イスカリオテのユダという者が、祭司長たちのところに行き、「あの男をあなたたちに引き渡せば、幾らくれますか」と言った。
マタイ26章15節(参考聖書箇所同書26章14?16節)
聖書の中の悪役として登場するイスカリオテのユダは、信仰の世界にはあってならない存在であるかのような印象を与えます。しかし彼の登場は、わたしたちもまた一人のイスカリオテのユダとなり得ることを教えるものでもあります。もっともらしく信仰者ぶってはいても、心の内面では、信仰か、銀貨三〇枚かと比べている、わたしがいないとはかぎらないのです。それはなにも明白に主を裏切って、席を蹴って信仰から遠ざかるといったこととはかぎりません。
ユダは、主を見ながら、信仰の世界に生きようか、それともこの世の価値を取ろうかと、迷ったのです。あげくに彼が選んだのは、金銭という典型的なこの世の価値でした。
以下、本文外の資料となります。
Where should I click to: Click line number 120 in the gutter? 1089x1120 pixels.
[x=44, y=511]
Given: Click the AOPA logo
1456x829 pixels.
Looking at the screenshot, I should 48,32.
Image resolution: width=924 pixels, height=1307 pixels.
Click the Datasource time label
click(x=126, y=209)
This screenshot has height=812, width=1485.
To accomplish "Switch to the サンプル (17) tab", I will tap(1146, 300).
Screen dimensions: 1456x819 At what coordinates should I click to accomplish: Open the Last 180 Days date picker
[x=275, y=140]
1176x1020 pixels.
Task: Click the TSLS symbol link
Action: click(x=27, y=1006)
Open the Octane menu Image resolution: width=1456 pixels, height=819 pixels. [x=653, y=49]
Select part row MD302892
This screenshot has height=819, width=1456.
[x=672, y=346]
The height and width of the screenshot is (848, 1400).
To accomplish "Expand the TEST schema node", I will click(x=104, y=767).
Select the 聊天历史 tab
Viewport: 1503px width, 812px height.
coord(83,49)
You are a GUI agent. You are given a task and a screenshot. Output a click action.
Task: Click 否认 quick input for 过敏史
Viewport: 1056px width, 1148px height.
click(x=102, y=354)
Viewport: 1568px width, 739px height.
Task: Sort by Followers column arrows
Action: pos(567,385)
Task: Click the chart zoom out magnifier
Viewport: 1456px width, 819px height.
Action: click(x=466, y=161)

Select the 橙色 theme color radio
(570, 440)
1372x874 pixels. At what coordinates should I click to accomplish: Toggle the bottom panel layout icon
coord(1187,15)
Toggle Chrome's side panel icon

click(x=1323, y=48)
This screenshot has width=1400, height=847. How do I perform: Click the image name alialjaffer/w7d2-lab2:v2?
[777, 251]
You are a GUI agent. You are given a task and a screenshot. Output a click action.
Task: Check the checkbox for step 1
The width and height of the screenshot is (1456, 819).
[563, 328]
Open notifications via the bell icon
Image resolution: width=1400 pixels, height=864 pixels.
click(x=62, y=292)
しかしこれはなにも彼だけの問題ではありません。わたしたちもつい信仰の世界にいながら、得か損かという選択をしていることがあります。たとえば信仰を持ったけれども、ちっともいいことがない、と言っているかもしれません。神さまは損なことばかり押し付けなさるとぼやいているかもしれません。小さなイスカリオテのユダはいつでも、わたしたちの心の中に顔を出すものであります。